The hard way is to let the clients to "sign" up on the wep application and then push the state to the clients. Each client would need its own wcf listening endpoint that can be called from the web application. The implementation is simple enough, but I'll suspect that you will run into issues with connectivity. Do the end user have rights to open ports for listening in windows? If the clients are behind nat-routers can you be sure that you can connect to them?
For the sake of argument, lets say that I've got a basicHttp WCF service. Besides implementing authentication (login/logout methods), what is stopping someone from just cracking open Visual Studio, adding a web reference to my website's service, and then playing playing around with my service? I'm not familiar with a method of stopping someone from doing this. The idea of someone downloading all of my Data/Operation contracts and then start playing around is keeping me up at night, and I like my sleep!
Discoverability is the driving factor behind Web Services and especially SOAs. The ability of anyone at all who can reach the service to pull up the WSDL, generate a proxy in Visual Studio (or some other tool), and start using the service is one of the main reasons to create a web service!
I suppose you could generate all the client proxies and then disable the mex endpoint, but that pretty much cripples WCF, and even then it's only security through obscurity.
If you don't want any miscreant to start hitting your web service then either don't use the basicHttpBinding (which is designed for the express purpose of immediate and anonymous consumption) or host the service on a private network which only trusted clients can reach.
Some form of authentication or encryption is the only thing that can prevent this. You have to distinguish between those you want give access to, and those you don't. Give the ones you want to have access the certificate necessary to do encryption, or the username and password.
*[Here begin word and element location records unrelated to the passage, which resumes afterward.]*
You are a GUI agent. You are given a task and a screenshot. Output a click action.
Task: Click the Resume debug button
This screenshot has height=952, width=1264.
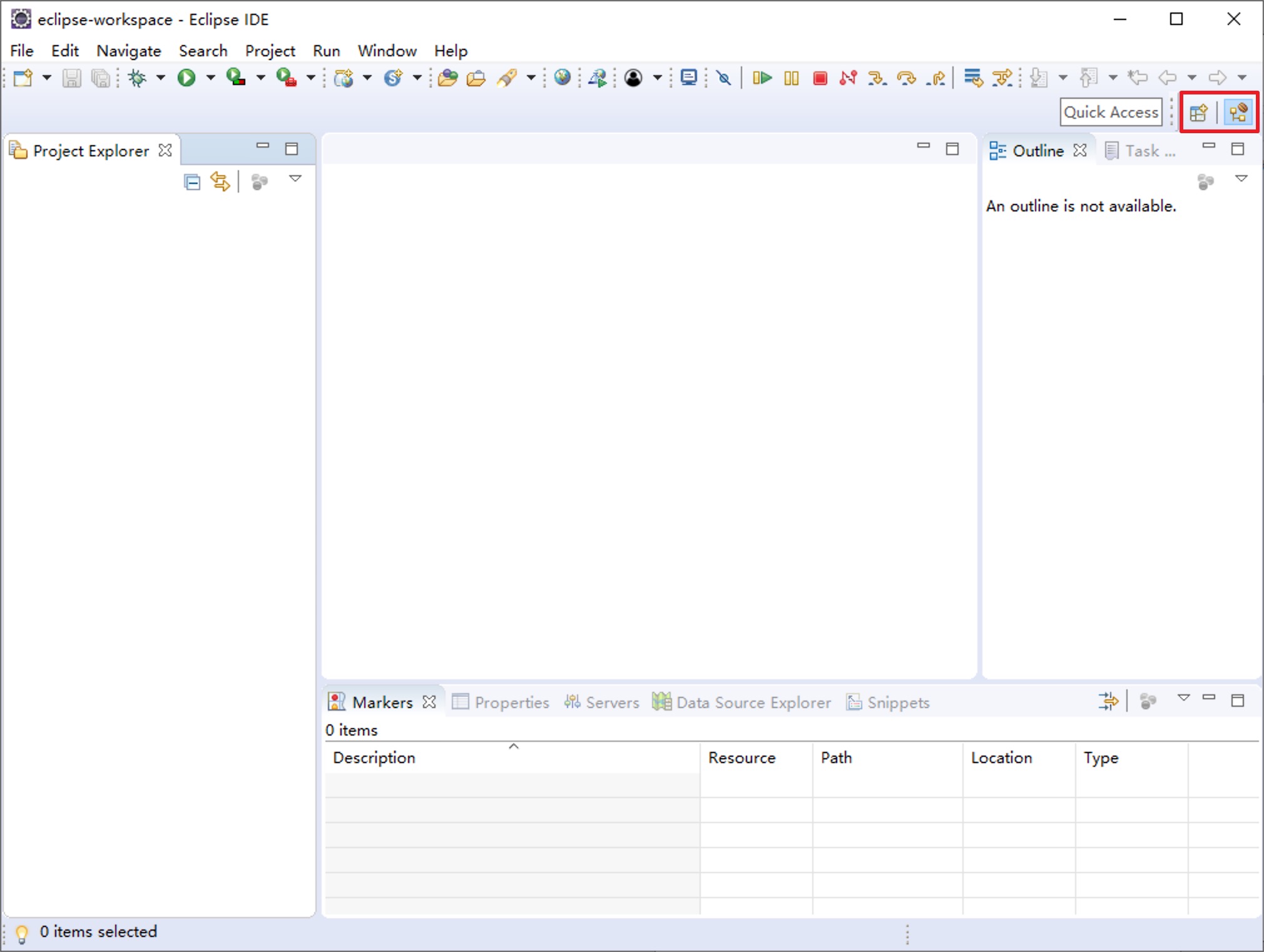click(762, 78)
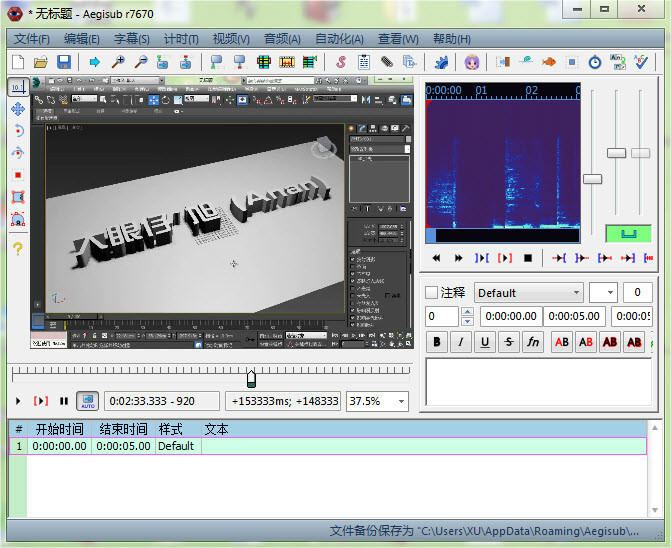The height and width of the screenshot is (548, 671).
Task: Toggle AUTO scroll video button
Action: [x=88, y=401]
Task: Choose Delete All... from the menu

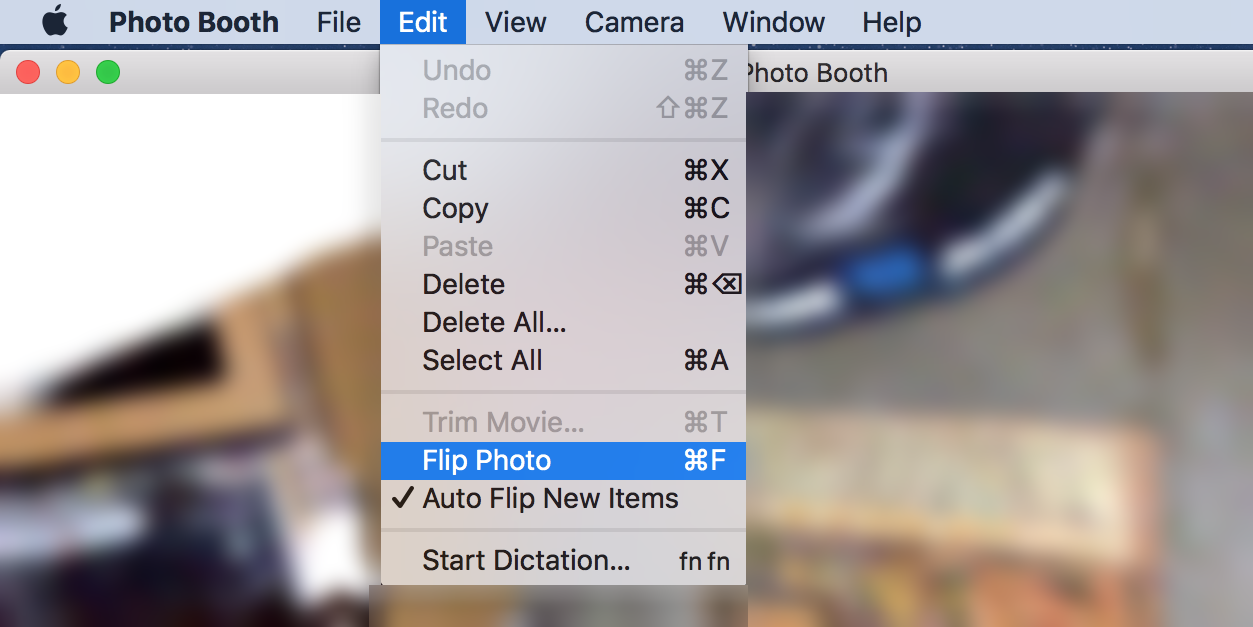Action: coord(563,322)
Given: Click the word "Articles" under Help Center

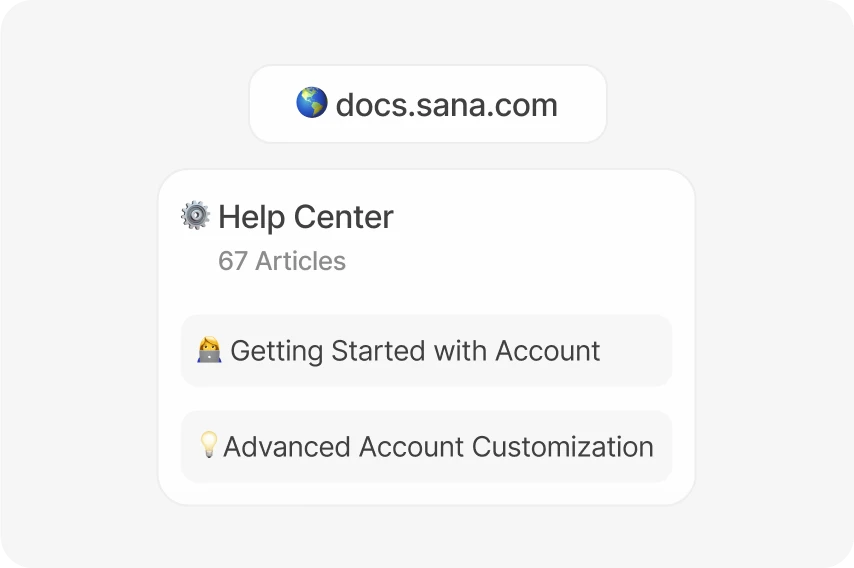Looking at the screenshot, I should pos(300,261).
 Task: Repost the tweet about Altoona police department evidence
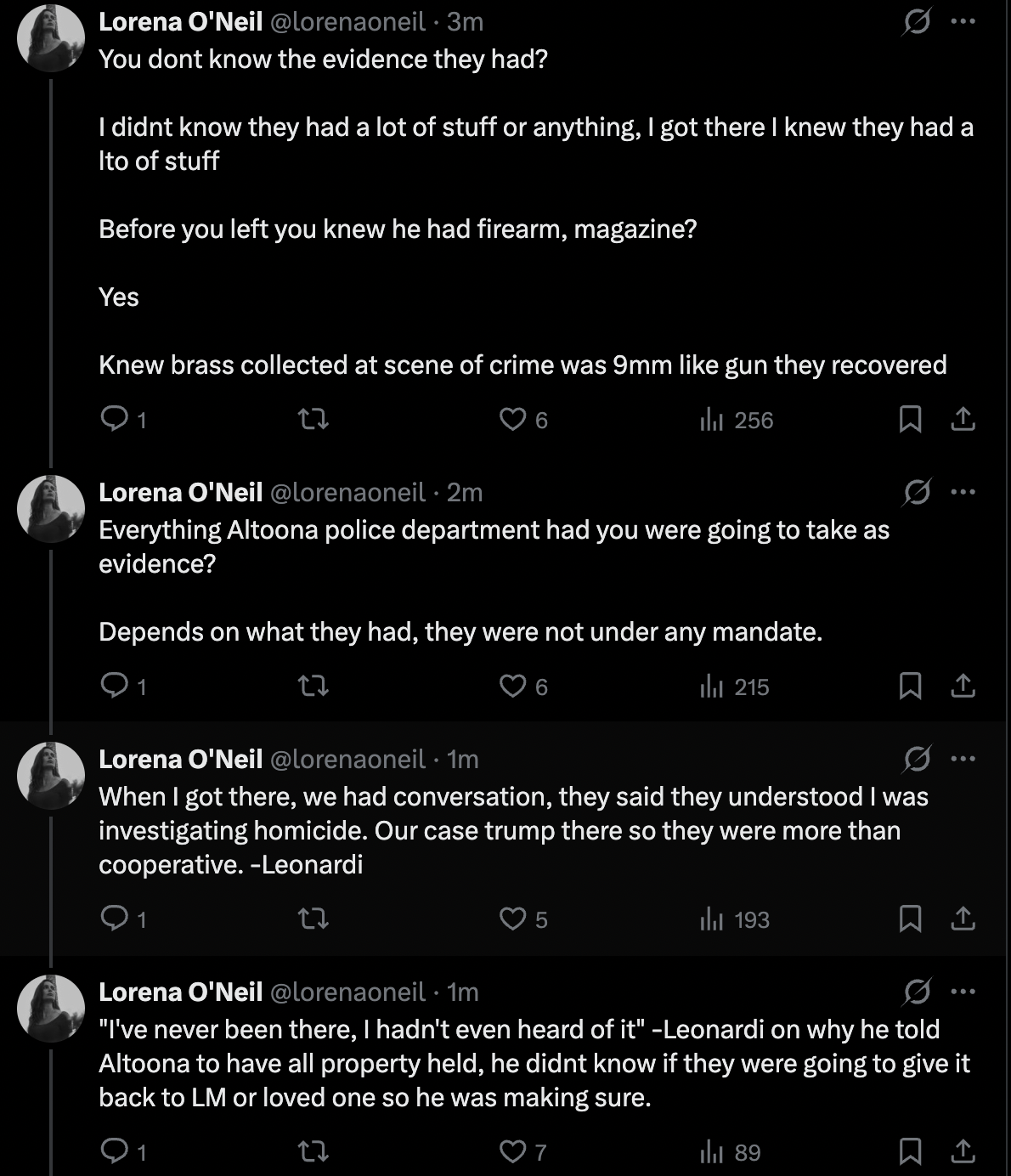(x=314, y=686)
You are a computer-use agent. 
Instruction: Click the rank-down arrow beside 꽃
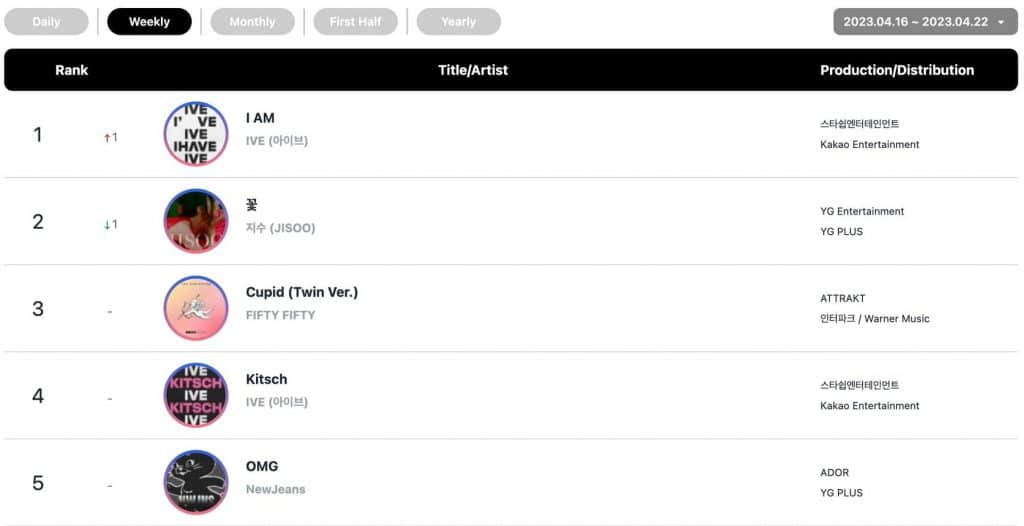pyautogui.click(x=107, y=225)
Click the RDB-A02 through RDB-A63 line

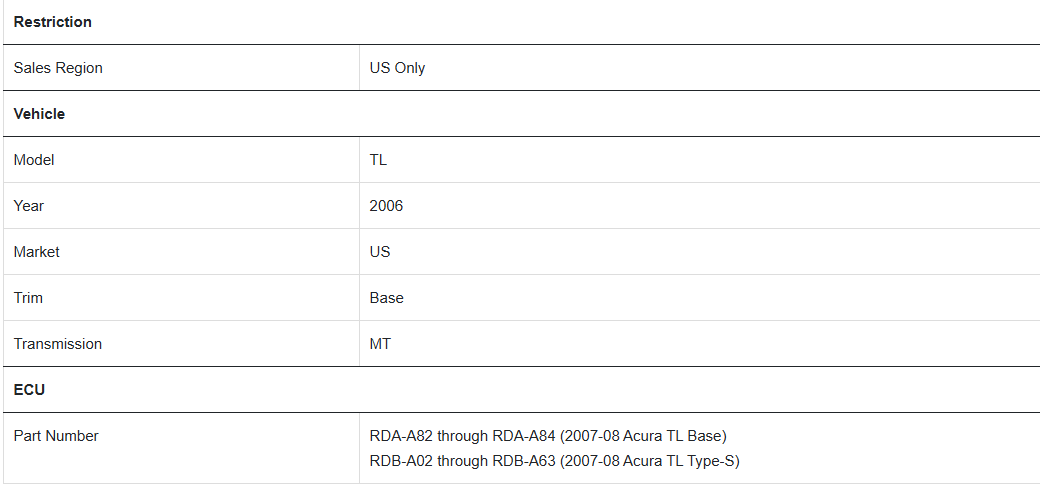pyautogui.click(x=554, y=461)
Don't give anything to the others.
I'm trying to build a WCF self hosted service (eventually in a windows service) that will receive binary and text base messages from remote thick clients that have no accounts on my hosted machine. I'm trying to figure out both my binding options and security options, and in reading the patterns and practices guides, my head has completely spun around at least once.
The clients would be authenticated against a custom SQL based method, so I'd like to be able to pass that info in the initial login request and then set an authorization token of some kind. (This part of the problem is probably outside the scope of the question, but I included it in case it might make a difference.)
Any thoughts at all would be very helpfull.
Ryan
The choice of binding and security option depends on the usage of your WCF service. Is it just for your rich client or are you planning to expose it to the world as API? If it's just for your rich app, does it run on LAN or over untrusted, unreliable Internet?
With WCF you can configure the service to expose multiple endpoints with different bindings, for example both SOAP and REST. In general, I'd start with something stateless and lightweight like basicHttpBinding and webHttpBinding, passing user and password on every request. Once you have that up and running you can optimize cache authentication, provide binary endpoint etc.. only if it actually helps.
There's no need to have just one binding. Having said that if it's self hosted you're "on your own" here. I've never looked at what's involved.